_THE TASK_
The data beneath this task is to be duplicated exactly, in its entirety.

_TASK DATA_
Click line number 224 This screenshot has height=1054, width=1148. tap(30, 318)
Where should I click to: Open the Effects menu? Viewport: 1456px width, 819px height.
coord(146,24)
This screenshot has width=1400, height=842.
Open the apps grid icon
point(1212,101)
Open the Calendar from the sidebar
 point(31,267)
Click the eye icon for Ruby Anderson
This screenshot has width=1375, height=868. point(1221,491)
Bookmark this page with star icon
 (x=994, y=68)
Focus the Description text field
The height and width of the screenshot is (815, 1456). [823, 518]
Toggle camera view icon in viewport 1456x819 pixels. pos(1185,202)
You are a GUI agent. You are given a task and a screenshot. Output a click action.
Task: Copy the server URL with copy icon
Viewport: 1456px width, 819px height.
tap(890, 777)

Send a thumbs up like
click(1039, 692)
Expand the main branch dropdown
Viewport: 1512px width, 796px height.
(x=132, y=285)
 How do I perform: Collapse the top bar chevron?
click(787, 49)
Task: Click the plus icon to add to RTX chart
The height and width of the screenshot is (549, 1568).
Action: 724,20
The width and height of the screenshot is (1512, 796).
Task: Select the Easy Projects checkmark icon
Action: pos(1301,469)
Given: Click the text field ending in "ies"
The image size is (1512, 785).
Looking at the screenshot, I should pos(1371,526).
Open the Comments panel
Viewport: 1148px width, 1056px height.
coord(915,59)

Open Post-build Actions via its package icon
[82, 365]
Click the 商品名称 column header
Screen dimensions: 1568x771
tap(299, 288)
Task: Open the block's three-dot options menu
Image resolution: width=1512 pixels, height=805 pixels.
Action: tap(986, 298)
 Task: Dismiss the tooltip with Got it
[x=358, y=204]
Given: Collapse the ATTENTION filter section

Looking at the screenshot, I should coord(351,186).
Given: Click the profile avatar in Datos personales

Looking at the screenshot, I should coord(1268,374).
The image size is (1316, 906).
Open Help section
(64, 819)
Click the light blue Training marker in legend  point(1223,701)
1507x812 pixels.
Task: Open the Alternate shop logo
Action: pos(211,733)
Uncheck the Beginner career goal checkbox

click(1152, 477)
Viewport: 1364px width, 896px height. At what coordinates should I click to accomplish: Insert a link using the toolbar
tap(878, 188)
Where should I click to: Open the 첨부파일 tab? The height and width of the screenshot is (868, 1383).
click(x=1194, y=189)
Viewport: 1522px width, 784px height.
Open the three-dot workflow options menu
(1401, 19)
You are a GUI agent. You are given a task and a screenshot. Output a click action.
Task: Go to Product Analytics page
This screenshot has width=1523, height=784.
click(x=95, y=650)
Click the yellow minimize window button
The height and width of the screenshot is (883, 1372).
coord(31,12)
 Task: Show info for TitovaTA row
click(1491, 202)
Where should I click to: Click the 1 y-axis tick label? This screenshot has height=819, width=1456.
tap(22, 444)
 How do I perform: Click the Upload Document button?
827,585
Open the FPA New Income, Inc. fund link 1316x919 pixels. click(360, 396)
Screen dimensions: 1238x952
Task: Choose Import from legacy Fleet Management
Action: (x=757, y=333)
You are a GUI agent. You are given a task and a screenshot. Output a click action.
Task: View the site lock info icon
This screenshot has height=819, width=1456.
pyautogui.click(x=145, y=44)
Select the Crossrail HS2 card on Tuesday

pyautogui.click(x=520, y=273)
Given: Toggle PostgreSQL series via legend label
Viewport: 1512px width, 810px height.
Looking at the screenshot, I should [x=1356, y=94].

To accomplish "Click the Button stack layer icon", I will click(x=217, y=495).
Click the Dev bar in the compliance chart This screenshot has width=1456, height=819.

_WRITTEN SOLUTION_
Click line number 224 This screenshot has height=1054, width=1148. tap(30, 318)
Where should I click to: Open the Effects menu? Viewport: 1456px width, 819px height.
coord(146,24)
This screenshot has width=1400, height=842.
Open the apps grid icon
point(1212,101)
Open the Calendar from the sidebar
 point(31,267)
Click the eye icon for Ruby Anderson
This screenshot has width=1375, height=868. point(1221,491)
Bookmark this page with star icon
 (x=994, y=68)
Focus the Description text field
The height and width of the screenshot is (815, 1456). [823, 518]
Toggle camera view icon in viewport 1456x819 pixels. pos(1185,202)
You are a GUI agent. You are given a task and a screenshot. Output a click action.
Task: Copy the server URL with copy icon
Viewport: 1456px width, 819px height.
tap(890, 777)

Send a thumbs up like
click(1039, 692)
Expand the main branch dropdown
Viewport: 1512px width, 796px height.
(x=132, y=285)
 How do I perform: Collapse the top bar chevron?
click(787, 49)
Task: Click the plus icon to add to RTX chart
The height and width of the screenshot is (549, 1568).
Action: 724,20
The width and height of the screenshot is (1512, 796).
Task: Select the Easy Projects checkmark icon
Action: pos(1301,469)
Given: Click the text field ending in "ies"
The image size is (1512, 785).
Looking at the screenshot, I should pos(1371,526).
Open the Comments panel
Viewport: 1148px width, 1056px height.
coord(915,59)

Open Post-build Actions via its package icon
[82, 365]
Click the 商品名称 column header
Screen dimensions: 1568x771
tap(299, 288)
Task: Open the block's three-dot options menu
Image resolution: width=1512 pixels, height=805 pixels.
Action: tap(986, 298)
 Task: Dismiss the tooltip with Got it
[x=358, y=204]
Given: Collapse the ATTENTION filter section

Looking at the screenshot, I should coord(351,186).
Given: Click the profile avatar in Datos personales

Looking at the screenshot, I should coord(1268,374).
The image size is (1316, 906).
Open Help section
(64, 819)
Click the light blue Training marker in legend  point(1223,701)
1507x812 pixels.
Task: Open the Alternate shop logo
Action: pos(211,733)
Uncheck the Beginner career goal checkbox

click(1152, 477)
Viewport: 1364px width, 896px height. At what coordinates should I click to accomplish: Insert a link using the toolbar
tap(878, 188)
Where should I click to: Open the 첨부파일 tab? The height and width of the screenshot is (868, 1383).
click(x=1194, y=189)
Viewport: 1522px width, 784px height.
Open the three-dot workflow options menu
(1401, 19)
You are a GUI agent. You are given a task and a screenshot. Output a click action.
Task: Go to Product Analytics page
This screenshot has width=1523, height=784.
click(x=95, y=650)
Click the yellow minimize window button
The height and width of the screenshot is (883, 1372).
coord(31,12)
 Task: Show info for TitovaTA row
click(1491, 202)
Where should I click to: Click the 1 y-axis tick label? This screenshot has height=819, width=1456.
tap(22, 444)
 How do I perform: Click the Upload Document button?
827,585
Open the FPA New Income, Inc. fund link 1316x919 pixels. click(360, 396)
Screen dimensions: 1238x952
Task: Choose Import from legacy Fleet Management
Action: (x=757, y=333)
You are a GUI agent. You are given a task and a screenshot. Output a click action.
Task: View the site lock info icon
This screenshot has height=819, width=1456.
pyautogui.click(x=145, y=44)
Select the Crossrail HS2 card on Tuesday

pyautogui.click(x=520, y=273)
Given: Toggle PostgreSQL series via legend label
Viewport: 1512px width, 810px height.
Looking at the screenshot, I should [x=1356, y=94].

To accomplish "Click the Button stack layer icon", I will click(x=217, y=495).
Click the Dev bar in the compliance chart This screenshot has width=1456, height=819.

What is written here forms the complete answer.